For some of the more awkward areas, like around the drawer runners and in the corners I had to use a brush. The paint went on surprisingly well, even on the drawer fronts which seem to be made from a shinier material. But I had to be patient and wait for each coat to dry thoroughly before the next one as otherwise, I found the roller would take off the existing paint in patches.

“I intended to leave it a week to cure before using it but I was too impatient to see it in my sitting room!”

I did 2 coats of paint all over and then an extra one on the top. Then, after waiting 24 hours, I started waxing. I used a lint free cloth to apply and wipe off the excess wax, following the instructions on the side of the tin. Most of the unit got two coats of wax (with 24hrs in between coats) but I did an extra coat on the top and the drawers where I felt there would be most risk of scratching.

Finally, 24 hours after the final coat of wax, I buffed the unit with a clean lint free cloth and left it to cure for a couple of days. I intended to leave it a week to cure before using it but I was too impatient to see it in my sitting room!

IKEA TV cabinet gets a mid-century update


Related: IKEA TV cabinet made from 4 fridge top cabinets. See more.

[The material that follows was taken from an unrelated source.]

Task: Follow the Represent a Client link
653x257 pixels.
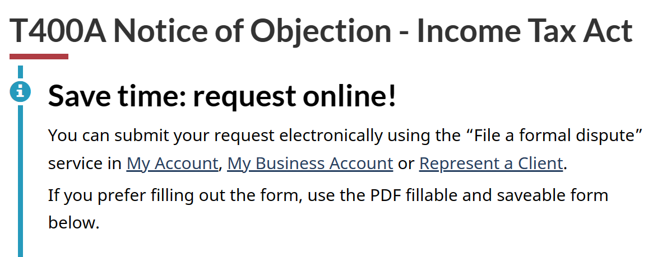Action: pos(492,163)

I think if I were to do this project again I would use some sort of a primer before painting, just so I would be less paranoid about any paint scratching off with normal use. Alternatively, using a varnish instead of wax might offer more protection but it’s holding up well so far, fingers crossed!

Our IKEA TV cabinet hack wasn’t particularly cheap. I used nearly a whole tin of paint (£20) quarter of a tin of wax (they are £10 each), the drawer pulls were £10 and the hairpin legs were £20. However, I’m glad we decided to ‘upcycle’ rather than buy something new as we now have a piece that’s uniquely ours and hopefully we’ll love it for a long time.